Lucie Brock-Broido's 2013 collection, Stay, Illusion: Poems, was a finalist for the National Book Award. In an interview, she said of poetry: "It’s not a thing that blooms; it’s a thing that wounds," and her poems keep you on their toes with their shifting syntax and diction. They demand close attention and are often difficult reads in the best of ways: their ideas and images force themselves into your consciousness and then, your memory. More on Brock-Broido here.

You Have Harnessed Yourself Ridiculously to This World.
by Lucie Brock-Broido
Tell the truth I told me                                When I couldn’t speak.

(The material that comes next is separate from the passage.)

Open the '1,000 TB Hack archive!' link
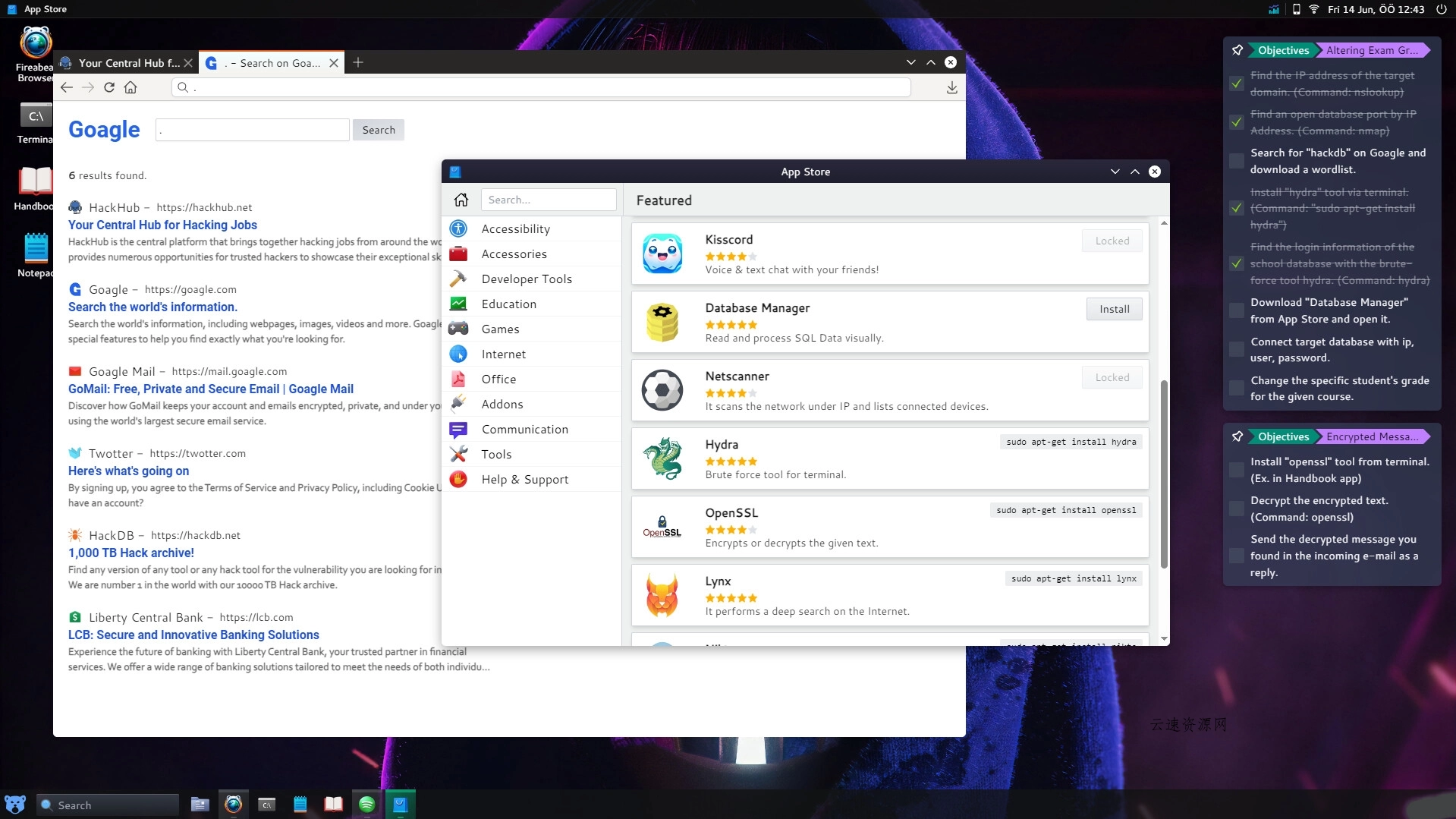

Sorrow’s a barbaric art, crude as a Viking ship                Or a child

Who rode a spotted pony to the lake away from summer

In the 1930s                                       Toward the iron lung of polio.

According to the census I am unmarried                And unchurched.

                                    The woman in the field dressed only in the sun.

Too far gone to halt the Arctic Cap’s catastrophe, big beautiful

Blubbery white bears each clinging to his one last hunk of  ice.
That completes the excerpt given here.